=== Section Start ===
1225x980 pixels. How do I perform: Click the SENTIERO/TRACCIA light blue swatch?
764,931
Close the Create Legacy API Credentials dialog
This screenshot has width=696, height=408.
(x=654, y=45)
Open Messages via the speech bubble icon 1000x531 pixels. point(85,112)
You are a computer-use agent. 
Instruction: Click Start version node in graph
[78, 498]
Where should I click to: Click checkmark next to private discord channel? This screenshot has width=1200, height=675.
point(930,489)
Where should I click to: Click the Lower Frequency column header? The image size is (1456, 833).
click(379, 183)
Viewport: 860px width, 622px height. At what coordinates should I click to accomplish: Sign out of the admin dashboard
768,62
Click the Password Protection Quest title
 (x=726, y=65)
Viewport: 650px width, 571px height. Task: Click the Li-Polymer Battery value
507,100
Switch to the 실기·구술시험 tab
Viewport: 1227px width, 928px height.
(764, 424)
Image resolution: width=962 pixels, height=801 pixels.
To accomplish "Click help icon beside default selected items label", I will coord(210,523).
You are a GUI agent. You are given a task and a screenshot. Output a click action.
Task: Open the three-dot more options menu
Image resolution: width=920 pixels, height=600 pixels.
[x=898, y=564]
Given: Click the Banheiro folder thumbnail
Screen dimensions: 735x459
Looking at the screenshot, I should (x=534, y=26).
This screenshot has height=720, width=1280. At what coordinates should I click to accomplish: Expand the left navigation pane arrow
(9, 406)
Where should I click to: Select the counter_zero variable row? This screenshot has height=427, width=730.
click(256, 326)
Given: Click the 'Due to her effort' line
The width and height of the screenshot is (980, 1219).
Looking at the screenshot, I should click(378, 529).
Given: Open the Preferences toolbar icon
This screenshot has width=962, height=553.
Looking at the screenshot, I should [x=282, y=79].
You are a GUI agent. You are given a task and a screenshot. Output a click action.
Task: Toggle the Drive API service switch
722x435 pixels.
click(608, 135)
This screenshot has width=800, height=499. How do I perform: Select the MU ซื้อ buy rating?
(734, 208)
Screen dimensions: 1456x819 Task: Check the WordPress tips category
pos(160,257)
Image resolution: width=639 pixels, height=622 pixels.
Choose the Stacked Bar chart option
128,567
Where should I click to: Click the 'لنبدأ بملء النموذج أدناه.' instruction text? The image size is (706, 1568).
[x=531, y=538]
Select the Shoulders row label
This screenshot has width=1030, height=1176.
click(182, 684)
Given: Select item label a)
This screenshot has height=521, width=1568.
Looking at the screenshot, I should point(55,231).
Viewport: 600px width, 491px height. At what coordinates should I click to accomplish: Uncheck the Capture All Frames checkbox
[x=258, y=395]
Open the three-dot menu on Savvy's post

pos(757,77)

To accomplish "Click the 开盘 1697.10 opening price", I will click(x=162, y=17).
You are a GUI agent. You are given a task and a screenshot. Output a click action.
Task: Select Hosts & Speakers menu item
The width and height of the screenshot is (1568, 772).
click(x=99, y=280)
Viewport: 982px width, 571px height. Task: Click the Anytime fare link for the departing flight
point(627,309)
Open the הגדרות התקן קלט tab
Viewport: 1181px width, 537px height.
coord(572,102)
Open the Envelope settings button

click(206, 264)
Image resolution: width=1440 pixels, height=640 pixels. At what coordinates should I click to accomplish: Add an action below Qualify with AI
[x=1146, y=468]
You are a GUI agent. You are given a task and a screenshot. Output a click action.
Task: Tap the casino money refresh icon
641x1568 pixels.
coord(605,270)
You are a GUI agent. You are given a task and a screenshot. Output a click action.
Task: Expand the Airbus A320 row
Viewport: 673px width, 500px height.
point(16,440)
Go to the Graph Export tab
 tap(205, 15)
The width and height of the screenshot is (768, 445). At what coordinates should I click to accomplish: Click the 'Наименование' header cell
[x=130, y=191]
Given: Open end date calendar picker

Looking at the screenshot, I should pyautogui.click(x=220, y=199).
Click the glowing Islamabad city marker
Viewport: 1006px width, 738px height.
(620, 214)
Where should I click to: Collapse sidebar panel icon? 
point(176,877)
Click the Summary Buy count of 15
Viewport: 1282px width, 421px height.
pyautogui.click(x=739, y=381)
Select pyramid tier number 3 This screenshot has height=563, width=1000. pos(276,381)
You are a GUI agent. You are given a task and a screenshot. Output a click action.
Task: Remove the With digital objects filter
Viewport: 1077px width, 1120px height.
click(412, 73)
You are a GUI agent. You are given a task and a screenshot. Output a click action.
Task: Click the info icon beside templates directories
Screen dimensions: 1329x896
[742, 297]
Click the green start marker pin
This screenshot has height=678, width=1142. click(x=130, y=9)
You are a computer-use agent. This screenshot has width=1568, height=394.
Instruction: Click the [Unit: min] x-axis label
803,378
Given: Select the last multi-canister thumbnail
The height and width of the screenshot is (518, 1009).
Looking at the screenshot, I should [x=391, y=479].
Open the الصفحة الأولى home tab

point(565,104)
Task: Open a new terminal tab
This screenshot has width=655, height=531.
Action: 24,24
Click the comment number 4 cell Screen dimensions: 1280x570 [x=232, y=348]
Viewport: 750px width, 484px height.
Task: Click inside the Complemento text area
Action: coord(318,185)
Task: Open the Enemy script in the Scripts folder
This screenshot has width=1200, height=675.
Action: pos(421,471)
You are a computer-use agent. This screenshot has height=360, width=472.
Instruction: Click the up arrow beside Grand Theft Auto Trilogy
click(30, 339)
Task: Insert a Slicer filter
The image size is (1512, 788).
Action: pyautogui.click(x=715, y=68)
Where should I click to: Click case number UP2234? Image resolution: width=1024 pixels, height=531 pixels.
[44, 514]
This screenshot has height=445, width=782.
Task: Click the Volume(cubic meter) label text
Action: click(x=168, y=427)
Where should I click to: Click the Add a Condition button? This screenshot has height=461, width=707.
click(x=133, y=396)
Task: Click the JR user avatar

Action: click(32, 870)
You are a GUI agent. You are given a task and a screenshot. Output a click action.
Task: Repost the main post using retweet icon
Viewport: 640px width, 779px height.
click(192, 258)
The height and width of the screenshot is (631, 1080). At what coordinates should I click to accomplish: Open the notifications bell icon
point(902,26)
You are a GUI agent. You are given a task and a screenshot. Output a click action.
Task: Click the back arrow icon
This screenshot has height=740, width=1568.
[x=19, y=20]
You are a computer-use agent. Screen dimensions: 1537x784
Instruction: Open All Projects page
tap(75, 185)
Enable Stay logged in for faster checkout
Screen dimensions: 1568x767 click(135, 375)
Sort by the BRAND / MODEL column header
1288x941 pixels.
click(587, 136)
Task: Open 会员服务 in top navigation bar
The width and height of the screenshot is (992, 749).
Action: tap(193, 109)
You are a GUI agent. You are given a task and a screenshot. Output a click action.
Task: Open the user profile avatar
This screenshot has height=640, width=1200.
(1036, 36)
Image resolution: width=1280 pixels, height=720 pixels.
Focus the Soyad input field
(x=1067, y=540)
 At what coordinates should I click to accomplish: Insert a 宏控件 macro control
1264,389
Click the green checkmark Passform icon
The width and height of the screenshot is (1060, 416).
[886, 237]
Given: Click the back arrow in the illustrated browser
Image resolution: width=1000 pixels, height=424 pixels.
=== Section End ===
* **Exercise details**:
Please, from the material above, copy only the lines from the line with "Task: Click the info" up to and including the line with "has width=1568, height=394.", exactly as written.

* **Your solution**:
Task: Click the info icon beside templates directories
Screen dimensions: 1329x896
[742, 297]
Click the green start marker pin
This screenshot has height=678, width=1142. click(x=130, y=9)
You are a computer-use agent. This screenshot has width=1568, height=394.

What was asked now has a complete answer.